__Dataset content__:
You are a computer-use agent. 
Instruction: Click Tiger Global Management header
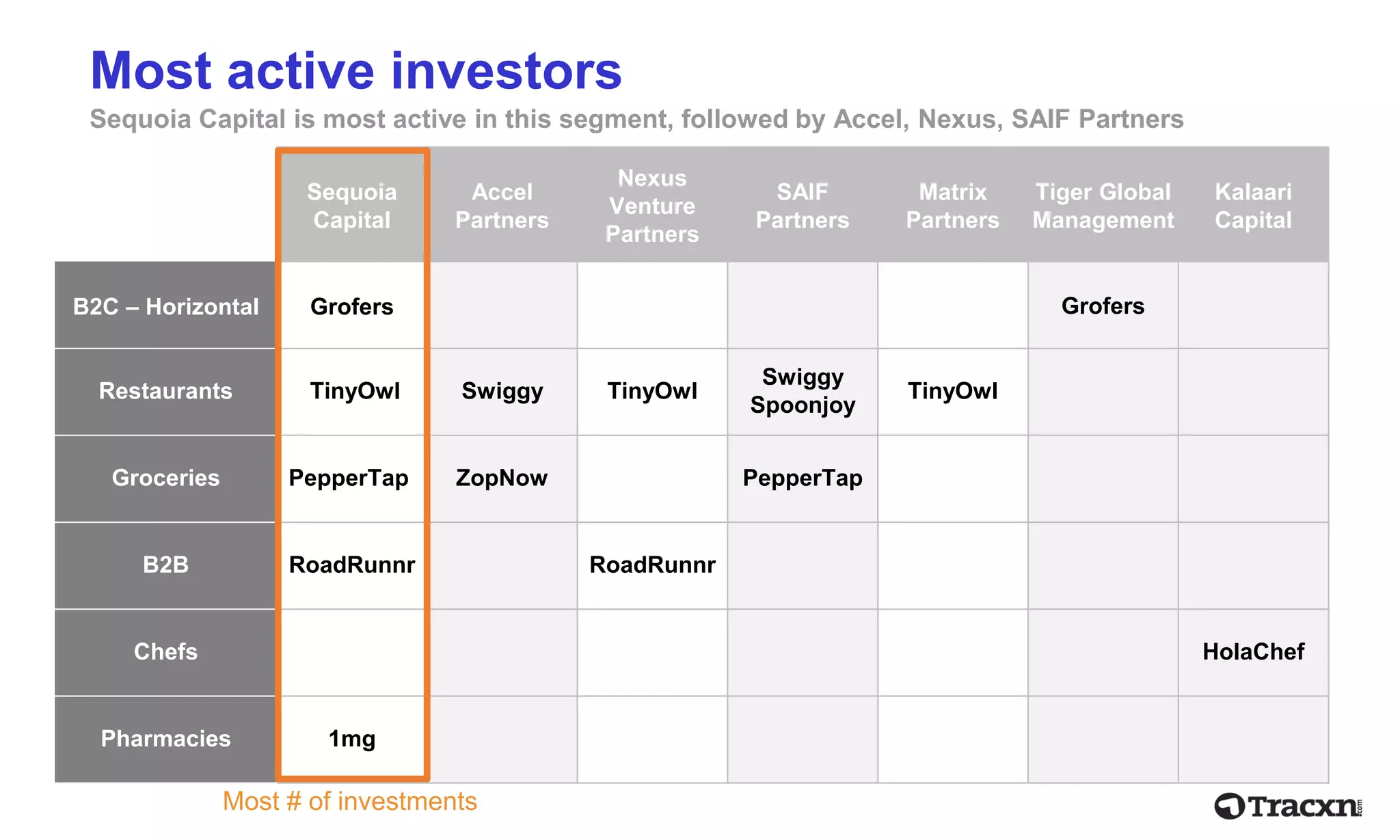click(1103, 206)
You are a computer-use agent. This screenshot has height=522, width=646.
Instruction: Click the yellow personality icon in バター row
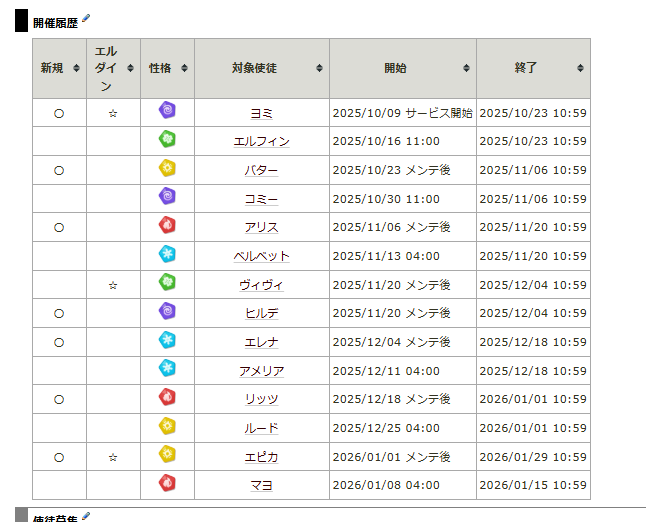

__What the task requires__: A verbatim copy of the entries, stripped of pictures, should be produced.

__Your response__:
You are a computer-use agent. 
Instruction: Click Tiger Global Management header
click(1103, 206)
You are a computer-use agent. This screenshot has height=522, width=646.
Instruction: Click the yellow personality icon in バター row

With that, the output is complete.